Dexus
- Formerly: Deutsche Office Trust Deutsche Industrial Trust Deutsche Diversified Trust
- Type: Public
- Traded as: ASX: DXS
- Industry: Commercial property
- Founded: 1984
- Founder: Deutsche Bank
- Headquarters: Quay Quarter Tower, Sydney, Australia
- Key people: Warwick Negus (Chairman) Ross Du Vernet (CEO)
- Revenue: $936 million (2023)
- Number of employees: 1,079 (2023)
- Website: www.dexus.com

= Dexus =

Australasian real asset manager

Dexus is an Australasian real assets manager and owner. Founded in 1984, it is listed on the Australian Securities Exchange.

==History==
Dexus was listed by Deutsche Bank on the Australian Securities Exchange in 1984 as the Deutsche Diversified Trust, followed by the Deutsche Industrial Trust in 1984 and the Deutsche Office Trust in 1998.
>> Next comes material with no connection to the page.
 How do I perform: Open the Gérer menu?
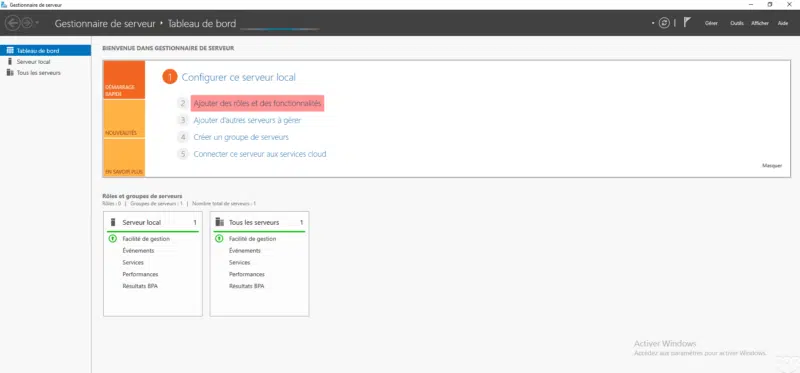(x=711, y=23)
In 2004, all three were stapled to form the DB Rreef Trust. In 2008 it was rebranded as the Dexus Property Group after purchasing Deutsche Bank's remaining 50% shareholding. On 27 March 2017, the company was rebranded to Dexus.
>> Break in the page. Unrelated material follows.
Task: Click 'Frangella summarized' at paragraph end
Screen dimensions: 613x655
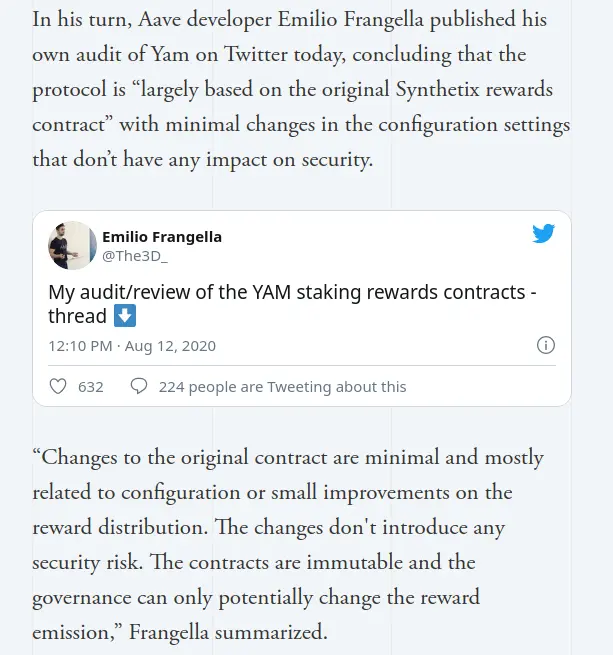Action: (228, 632)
In April 2022, Dexus purchased AMP Capital's real estate and domestic infrastructure equity business.

==Notable properties==
===Current===
- Australia Square (50%)
- Macquarie Centre (25%)
- Nauru House (75%)
- Pacific Fair (20%)
- Westfield Miranda (50%)
- Westfield Warringah Mall (50%)
- 1 Bligh Street (37%)
- 1 Macquarie Place
- 25 Martin Place
- 123 Albert Street
- 480 Queen Street

===Former===
- AMP Place, Brisbane
- Grosvenor Place (50%)
- King George Central
- Westfield Whitford City (50%)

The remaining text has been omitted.